REVISTA EXCECIONAL
RECURSO DE REVISTA
PRESSUPOSTOS
VALOR DA AÇÃO
OBJETO DO PROCESSO
AÇÃO DE DESPEJO
ADMISSIBILIDADE
REJEIÇÃO DE RECURSO
RECLAMAÇÃO PARA A CONFERÊNCIA
Sumário


I - A regra, segundo a qual a revista excecional só pode ser admitida respeitado que seja o requisito do valor da ação ou da sucumbência, baseia-se na melhor interpretação da lei e não em qualquer costume jurisprudencial.
II - A orientação jurisprudencial reiterada, que foi citada pela decisão singular, apesar de não ter o valor de precedente judiciário nem ser vinculativa, impõe-se a este Supremo na presente decisão, por força do artigo 8.º, n.º 3, do Código Civil, preceito segundo o qual os tribunais devem ter em conta todos os casos que mereçam tratamento análogo para obter uma interpretação uniforme do direito.
III – Nesta sede, o reclamante nenhuma especificidade casuística alegou, que fosse suscetível de infirmar a analogia do presente caso com outros casos já decididos pela jurisprudência quanto à inadmissibilidade do recurso de revista excecional, por falta de valor da ação.

# # # # #

Tarefa proposta A - Enumere as palavras-chave que, no texto sobre a revista excecional, aparecem depois de «RECURSO DE REVISTA» e antes de «Sumário».
Tarefa proposta B - Prossiga o texto sobre a revista excecional a partir da última frase apresentada.

Registos -
# # # # #

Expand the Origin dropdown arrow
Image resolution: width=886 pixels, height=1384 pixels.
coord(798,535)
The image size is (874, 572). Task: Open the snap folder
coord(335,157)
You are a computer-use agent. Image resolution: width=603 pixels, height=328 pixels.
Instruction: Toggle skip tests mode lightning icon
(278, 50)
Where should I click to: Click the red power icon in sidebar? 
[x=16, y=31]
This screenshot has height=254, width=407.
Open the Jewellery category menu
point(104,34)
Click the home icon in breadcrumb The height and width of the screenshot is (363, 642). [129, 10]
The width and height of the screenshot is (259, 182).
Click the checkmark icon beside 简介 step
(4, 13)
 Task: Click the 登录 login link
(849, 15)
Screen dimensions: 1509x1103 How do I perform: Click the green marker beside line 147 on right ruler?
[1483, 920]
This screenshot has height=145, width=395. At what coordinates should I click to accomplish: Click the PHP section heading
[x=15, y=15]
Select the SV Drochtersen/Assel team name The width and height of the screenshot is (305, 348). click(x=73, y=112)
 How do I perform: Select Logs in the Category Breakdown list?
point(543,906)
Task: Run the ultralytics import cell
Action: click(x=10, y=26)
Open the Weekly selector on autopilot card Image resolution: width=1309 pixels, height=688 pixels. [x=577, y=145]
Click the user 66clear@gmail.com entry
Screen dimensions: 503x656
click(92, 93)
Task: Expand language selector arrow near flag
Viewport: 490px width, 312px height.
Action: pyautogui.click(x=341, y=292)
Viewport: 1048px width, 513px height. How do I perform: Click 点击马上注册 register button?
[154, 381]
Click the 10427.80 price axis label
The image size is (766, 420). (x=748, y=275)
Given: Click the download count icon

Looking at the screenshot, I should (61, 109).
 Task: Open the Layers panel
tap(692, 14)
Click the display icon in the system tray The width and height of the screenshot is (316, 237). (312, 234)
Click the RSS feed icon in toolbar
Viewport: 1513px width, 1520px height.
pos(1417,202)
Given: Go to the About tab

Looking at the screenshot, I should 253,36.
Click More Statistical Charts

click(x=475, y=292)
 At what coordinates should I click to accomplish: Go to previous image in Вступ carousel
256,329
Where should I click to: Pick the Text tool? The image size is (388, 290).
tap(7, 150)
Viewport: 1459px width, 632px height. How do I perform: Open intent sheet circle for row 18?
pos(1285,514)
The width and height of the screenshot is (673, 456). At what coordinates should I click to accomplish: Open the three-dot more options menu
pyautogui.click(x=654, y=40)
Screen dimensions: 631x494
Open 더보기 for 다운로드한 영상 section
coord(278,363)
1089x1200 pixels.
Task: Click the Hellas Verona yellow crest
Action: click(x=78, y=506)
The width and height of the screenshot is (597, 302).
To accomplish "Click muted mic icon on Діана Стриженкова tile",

# # # # #

Resposta A -
PRESSUPOSTOS
VALOR DA AÇÃO
OBJETO DO PROCESSO
AÇÃO DE DESPEJO
ADMISSIBILIDADE
REJEIÇÃO DE RECURSO
RECLAMAÇÃO PARA A CONFERÊNCIA

Resposta B -
IV - A natureza da questão objeto do presente processo, que envolve um despejo, não assume relevância em sede de admissibilidade do recurso, que constitui uma questão prévia ou um prius relativamente ao mérito do thema decidendi discutido e decidido na ação.

Texto Integral

Acordam em Conferência no Supremo Tribunal de Justiça

I – Relatório

1. AA e BB vieram deduzir, nos termos do artigo 643.º, n.º 1 e n.º 3, do CPC, reclamação do despacho de não admissão do recurso de revista, proferido pelo Tribunal da Relação do Porto, apresentando as seguintes alegações:

«1. º Refutam-se no geral, as conclusões e respectivo suporte legal invocadas pelo E.xmo. Relator para obstar ao presente Recurso para o STJ.

2. º Desde logo porque o Exmo. Relator não dá suficiente importância ou relevância do regime da revista excepcional como um regime verdadeiramente autonomizado do regime da revista ordinária, e com regras próprias aplicadas a recursos sempre admissíveis, ou seja, independentes também do valor da causa e da sucumbência.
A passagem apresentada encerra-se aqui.